Operative vs. Non-operative Treatment of Acute Displaced Distal Clavicle Fractures: A Multicentre Randomized Controlled Trial.

2021 
Objectives To evaluate the differences in patient outcomes following operative or non-operative treatment for displaced, Type II distal clavicle fractures. Design Multi-centre, prospective, randomized controlled trial. Setting Level I trauma centresPatients/Participants: Patients with completely displaced type II distal clavicle fractures. Fifty-seven patients were randomized: twenty-seven to the operative group and thirty to the non-operative group. Intervention Patients randomized to non-operative care received a standard shoulder sling, followed by pendulum or gentle range of motion shoulder exercises at any time as directed by the attending surgeon.
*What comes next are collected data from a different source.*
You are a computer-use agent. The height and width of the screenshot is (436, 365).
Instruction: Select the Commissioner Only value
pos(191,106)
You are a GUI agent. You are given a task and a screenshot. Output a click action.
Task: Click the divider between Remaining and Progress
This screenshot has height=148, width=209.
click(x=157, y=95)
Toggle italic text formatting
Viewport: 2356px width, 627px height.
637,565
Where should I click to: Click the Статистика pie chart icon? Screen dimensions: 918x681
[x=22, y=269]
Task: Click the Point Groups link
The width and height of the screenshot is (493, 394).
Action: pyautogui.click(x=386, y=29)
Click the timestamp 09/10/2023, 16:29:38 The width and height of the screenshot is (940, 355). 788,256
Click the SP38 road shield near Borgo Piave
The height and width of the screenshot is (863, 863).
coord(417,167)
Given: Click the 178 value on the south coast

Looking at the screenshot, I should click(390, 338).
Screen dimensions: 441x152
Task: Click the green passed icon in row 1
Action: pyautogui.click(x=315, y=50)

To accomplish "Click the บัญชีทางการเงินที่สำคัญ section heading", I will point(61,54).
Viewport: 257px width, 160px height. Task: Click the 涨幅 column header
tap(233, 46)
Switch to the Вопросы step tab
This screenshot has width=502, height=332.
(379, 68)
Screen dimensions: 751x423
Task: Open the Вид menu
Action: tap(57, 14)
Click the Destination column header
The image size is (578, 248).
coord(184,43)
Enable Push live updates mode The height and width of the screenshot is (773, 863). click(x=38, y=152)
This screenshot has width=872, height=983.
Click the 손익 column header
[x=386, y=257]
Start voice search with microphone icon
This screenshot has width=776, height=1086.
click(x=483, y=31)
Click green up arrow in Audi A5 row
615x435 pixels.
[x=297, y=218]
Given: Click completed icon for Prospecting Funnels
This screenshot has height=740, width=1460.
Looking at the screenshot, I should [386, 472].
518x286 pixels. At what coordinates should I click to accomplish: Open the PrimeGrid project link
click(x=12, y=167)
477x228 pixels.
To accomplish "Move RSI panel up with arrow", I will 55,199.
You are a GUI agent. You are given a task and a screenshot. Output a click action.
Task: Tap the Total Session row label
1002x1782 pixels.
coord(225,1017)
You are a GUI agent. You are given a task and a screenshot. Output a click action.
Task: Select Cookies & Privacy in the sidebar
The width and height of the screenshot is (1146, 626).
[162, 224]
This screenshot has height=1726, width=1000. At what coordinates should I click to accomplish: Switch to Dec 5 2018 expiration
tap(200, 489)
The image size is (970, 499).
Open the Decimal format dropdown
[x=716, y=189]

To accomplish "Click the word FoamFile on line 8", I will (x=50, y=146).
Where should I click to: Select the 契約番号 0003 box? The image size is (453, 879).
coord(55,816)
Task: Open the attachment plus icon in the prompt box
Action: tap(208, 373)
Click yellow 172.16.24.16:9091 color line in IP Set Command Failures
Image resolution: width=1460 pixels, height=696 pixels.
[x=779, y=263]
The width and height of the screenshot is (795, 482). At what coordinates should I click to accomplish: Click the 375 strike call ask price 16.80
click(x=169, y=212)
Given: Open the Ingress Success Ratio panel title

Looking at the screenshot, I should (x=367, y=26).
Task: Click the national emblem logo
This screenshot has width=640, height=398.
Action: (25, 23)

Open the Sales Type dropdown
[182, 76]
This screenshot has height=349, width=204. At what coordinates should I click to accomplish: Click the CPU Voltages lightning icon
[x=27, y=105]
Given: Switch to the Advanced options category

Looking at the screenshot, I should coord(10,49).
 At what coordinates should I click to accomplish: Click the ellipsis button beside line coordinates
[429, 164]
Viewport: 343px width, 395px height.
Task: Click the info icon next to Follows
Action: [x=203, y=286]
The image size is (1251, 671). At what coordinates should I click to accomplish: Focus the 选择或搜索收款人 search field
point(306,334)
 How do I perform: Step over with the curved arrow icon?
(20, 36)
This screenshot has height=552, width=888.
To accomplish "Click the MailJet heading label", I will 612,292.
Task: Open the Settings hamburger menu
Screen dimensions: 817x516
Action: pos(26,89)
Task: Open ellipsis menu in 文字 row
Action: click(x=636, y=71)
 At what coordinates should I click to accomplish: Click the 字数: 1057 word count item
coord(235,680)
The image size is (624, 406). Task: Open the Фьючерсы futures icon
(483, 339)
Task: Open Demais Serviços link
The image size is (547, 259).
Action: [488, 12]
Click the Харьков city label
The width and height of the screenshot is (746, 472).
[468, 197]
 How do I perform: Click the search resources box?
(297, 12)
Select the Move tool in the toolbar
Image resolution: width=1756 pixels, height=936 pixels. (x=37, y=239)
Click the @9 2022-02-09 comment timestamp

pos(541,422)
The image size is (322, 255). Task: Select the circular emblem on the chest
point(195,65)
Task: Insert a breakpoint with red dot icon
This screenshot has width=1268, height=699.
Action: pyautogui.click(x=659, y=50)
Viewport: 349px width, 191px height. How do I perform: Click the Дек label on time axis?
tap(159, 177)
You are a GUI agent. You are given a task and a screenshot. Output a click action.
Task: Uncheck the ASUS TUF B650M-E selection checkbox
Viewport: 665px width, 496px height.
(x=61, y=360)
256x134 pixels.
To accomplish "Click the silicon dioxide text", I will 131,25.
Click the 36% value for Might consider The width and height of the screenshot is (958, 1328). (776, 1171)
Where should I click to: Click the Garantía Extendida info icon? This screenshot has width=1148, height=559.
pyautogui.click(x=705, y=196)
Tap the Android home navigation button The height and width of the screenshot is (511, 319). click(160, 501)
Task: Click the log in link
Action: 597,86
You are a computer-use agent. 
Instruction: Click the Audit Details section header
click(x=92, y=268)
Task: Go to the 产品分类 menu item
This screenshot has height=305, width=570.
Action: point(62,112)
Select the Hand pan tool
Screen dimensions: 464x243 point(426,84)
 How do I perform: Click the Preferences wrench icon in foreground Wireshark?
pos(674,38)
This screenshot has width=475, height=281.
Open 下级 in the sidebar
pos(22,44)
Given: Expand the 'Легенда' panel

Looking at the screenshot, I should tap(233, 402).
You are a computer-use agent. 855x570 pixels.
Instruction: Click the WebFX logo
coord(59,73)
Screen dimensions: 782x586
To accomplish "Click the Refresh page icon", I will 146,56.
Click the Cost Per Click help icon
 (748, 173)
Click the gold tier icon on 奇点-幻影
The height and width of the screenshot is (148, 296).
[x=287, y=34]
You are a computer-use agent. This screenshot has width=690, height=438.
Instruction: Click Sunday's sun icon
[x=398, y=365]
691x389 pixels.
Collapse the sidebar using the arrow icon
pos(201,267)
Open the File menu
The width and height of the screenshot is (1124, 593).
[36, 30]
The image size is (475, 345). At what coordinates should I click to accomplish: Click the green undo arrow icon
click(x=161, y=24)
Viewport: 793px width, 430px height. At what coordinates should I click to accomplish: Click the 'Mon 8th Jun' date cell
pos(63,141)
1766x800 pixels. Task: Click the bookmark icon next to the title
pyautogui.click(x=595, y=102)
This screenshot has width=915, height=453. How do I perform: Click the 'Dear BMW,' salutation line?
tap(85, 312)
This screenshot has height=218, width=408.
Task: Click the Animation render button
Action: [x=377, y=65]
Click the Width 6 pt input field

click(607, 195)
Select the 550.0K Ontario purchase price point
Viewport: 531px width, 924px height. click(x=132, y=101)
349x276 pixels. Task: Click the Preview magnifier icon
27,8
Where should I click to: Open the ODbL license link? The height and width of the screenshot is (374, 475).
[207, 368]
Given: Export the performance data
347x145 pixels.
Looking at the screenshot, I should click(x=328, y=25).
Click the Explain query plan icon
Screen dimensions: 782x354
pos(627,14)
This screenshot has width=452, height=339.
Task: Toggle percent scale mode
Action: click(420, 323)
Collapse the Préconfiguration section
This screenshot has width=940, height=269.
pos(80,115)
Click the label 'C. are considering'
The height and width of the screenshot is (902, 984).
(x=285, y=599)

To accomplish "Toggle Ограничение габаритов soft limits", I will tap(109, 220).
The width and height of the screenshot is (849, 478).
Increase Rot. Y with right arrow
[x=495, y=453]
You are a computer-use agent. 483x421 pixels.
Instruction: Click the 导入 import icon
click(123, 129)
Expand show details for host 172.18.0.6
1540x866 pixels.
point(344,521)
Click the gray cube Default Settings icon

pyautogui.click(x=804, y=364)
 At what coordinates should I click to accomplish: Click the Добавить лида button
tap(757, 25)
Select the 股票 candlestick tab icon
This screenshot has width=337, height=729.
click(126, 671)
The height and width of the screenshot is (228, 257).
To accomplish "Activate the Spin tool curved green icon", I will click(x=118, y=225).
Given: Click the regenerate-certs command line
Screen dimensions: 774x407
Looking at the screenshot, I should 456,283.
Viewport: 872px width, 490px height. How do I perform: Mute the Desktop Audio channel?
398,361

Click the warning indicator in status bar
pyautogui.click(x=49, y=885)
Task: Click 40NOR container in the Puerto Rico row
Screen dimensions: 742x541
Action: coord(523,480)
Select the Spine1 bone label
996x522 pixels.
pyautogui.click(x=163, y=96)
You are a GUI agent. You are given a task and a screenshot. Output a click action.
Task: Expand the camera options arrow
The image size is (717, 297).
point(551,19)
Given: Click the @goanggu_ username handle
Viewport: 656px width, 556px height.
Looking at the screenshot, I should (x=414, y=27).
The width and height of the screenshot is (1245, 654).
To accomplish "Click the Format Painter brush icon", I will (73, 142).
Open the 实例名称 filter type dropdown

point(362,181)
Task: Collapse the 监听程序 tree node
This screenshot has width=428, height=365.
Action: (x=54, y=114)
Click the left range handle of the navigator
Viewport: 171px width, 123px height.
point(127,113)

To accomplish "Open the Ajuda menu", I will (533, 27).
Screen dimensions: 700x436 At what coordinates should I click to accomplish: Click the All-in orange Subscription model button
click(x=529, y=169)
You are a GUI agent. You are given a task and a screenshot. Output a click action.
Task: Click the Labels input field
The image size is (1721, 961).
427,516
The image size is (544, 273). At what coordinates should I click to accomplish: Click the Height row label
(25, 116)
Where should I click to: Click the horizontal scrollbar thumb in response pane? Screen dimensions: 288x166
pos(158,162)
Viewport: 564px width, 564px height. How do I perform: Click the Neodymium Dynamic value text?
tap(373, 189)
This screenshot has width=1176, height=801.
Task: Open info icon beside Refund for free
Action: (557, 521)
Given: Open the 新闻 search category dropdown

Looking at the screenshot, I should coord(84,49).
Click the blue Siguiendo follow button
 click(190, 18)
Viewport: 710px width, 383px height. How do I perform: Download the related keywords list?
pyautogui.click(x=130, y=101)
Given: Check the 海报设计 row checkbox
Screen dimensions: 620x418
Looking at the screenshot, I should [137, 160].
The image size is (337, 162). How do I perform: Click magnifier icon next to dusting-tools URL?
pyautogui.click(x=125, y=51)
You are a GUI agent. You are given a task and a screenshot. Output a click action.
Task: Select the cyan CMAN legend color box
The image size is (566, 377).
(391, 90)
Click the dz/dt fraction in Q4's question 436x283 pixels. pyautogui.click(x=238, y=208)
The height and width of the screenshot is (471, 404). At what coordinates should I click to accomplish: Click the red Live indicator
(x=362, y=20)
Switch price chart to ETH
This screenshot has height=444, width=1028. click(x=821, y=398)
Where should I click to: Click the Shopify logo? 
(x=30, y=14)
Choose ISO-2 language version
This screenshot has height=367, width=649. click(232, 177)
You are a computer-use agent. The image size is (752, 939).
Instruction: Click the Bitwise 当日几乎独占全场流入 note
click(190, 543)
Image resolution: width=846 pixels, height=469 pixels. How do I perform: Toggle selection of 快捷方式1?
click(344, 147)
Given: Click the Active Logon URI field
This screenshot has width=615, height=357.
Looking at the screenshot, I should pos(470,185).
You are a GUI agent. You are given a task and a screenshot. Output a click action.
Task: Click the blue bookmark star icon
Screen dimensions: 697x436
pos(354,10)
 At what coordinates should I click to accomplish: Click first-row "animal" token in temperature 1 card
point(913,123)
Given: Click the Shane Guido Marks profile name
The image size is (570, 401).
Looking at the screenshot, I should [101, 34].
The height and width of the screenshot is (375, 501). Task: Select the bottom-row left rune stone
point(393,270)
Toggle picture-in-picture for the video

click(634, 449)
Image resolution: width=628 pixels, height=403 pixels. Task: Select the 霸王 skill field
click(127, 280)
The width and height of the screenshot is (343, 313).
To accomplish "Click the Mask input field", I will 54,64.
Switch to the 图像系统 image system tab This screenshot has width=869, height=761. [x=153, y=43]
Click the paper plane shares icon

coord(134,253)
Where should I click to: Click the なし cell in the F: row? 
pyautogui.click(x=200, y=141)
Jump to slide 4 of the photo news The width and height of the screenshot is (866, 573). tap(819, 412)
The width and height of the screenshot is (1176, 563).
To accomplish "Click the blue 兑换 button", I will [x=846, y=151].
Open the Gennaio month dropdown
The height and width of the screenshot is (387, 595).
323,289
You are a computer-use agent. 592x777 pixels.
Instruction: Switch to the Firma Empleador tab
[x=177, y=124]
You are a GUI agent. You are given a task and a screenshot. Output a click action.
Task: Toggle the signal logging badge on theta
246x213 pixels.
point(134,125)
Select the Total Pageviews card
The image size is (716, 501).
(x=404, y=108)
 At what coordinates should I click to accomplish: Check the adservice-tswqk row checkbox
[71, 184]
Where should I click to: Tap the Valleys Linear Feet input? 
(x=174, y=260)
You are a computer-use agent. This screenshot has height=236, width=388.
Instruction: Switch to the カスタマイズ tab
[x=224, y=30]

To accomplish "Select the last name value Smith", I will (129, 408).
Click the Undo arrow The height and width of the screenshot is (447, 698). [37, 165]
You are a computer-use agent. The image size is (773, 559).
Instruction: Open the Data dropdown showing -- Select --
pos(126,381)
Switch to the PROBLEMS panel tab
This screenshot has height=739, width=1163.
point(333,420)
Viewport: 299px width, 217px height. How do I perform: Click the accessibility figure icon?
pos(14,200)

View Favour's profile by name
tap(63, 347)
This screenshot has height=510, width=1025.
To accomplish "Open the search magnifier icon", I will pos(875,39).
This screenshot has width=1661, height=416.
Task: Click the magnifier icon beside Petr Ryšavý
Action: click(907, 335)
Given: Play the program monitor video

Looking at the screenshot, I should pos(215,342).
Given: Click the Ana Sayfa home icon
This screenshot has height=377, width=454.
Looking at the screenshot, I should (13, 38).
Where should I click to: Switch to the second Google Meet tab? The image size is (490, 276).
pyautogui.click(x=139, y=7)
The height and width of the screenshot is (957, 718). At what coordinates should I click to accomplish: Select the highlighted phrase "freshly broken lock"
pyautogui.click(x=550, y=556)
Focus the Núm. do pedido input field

Patients randomized to the operative group received plate fixation with a precontoured distal clavicular plate or a "hook" plate within 28 days from injury. Main outcome measure Disabilities of the Arm, Shoulder and Hand (DASH) scores at one year. Results There were no between group differences in DASH or Constant scores at one year. More patients in the operative group went on to union (95% vs 64% p=0.02) within one year. Twelve patients in the operative group underwent a second operation for hardware removal (12/27, 44%). In the non-operative group, six patients (6/30, 20%) subsequently underwent eight operative procedures. Conclusion Although this study failed to demonstrate a difference in functional outcomes between operative and non-operative treatment of Neer type II distal clavicle fractures, non-operative management led to more complications including a moderate rate of non-union, which often required secondary surgery to correct, a higher rate of early dissatisfaction with shoulder appearance and a delayed return to activities in the first 6 months. Operative management provided a safe and reliable treatment option with few complications, but often required secondary hardware removal, especially with hook plate fixation. Level of evidence Level I, Therapeutic.